(Word and element locating data)
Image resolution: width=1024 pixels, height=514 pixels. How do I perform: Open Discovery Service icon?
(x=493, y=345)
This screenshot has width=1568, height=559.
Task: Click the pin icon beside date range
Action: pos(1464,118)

◆ WHAT THE EXERCISE ASKS
Reproduce every line of the listing above, unchanged.

◆ EXERCISE RESULT
Image resolution: width=1024 pixels, height=514 pixels. How do I perform: Open Discovery Service icon?
(x=493, y=345)
This screenshot has width=1568, height=559.
Task: Click the pin icon beside date range
Action: pos(1464,118)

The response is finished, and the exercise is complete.